Diagnosis of electron density and temperature by using collisional radiative model in capacitively coupled Ar plasmas II: two-dimensional distributions

TL;DR

This study uses a collisional radiative model and spatially resolved emission measurements to analyze how radio-frequency power and frequency affect the two-dimensional distributions of electron density and temperature in capacitively coupled argon plasmas.

Contribution

It introduces a method combining emission diagnostics with a collisional radiative model to map 2D electron density and temperature distributions in plasma.

Findings

Lower RF power results in more uniform electron density.

Higher excitation frequency flattens electron temperature profiles.

Mode transition from α to γ mode increases electron density and decreases electron temperature.

Abstract

Effects of radio-frequency power and driven frequency on the two-dimensional (axial and radial) distributions of electron density and temperature were experimentally investigated in low pressure capacitively coupled argon plasmas.

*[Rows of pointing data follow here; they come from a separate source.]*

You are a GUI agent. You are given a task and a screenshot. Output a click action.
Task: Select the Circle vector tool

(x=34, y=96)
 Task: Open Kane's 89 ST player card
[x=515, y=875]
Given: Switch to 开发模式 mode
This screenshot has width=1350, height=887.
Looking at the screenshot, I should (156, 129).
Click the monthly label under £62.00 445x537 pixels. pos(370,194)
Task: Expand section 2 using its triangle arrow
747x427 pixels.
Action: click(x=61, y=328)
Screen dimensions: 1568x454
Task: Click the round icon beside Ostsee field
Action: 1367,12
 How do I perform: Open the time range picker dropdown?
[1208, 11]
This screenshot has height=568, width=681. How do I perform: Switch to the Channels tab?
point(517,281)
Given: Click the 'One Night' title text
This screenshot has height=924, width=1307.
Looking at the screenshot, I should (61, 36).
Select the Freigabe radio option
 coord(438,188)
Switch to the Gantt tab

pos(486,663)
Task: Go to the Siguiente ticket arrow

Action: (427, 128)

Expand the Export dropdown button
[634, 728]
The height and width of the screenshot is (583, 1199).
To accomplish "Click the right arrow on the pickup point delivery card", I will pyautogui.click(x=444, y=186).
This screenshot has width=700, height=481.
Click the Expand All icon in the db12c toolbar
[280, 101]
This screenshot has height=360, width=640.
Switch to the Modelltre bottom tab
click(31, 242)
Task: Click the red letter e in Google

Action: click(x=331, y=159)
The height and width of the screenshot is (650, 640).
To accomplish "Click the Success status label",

The intensity profiles of 696.5 nm and 750.4 nm emission lines were detected by employing a spatially resolved diagnostic system, which consists of a charge coupled device (CCD) and bandpass interference filters. The two-dimensional distributions of electron density and electron temperature were calculated from the spatial distributions of emission intensities via a collisional radiative model (CRM). It is found that the axial and radial distributions of electron density are more uniform at a lower RF power. The axial uniformity of electron density is better at a lower driven frequency, while the radial profiles of electron temperature is flatter at a higher excitation frequency. In all the cases, the electron temperature is extremely uniform in the bulk plasma. Moreover, a mode transition from the {\alpha} to the {\gamma} mode is observed with the increase of input RF power at 13.56 MHz, which causes a significant increase of electron density and an abrupt decrease of electron temperature.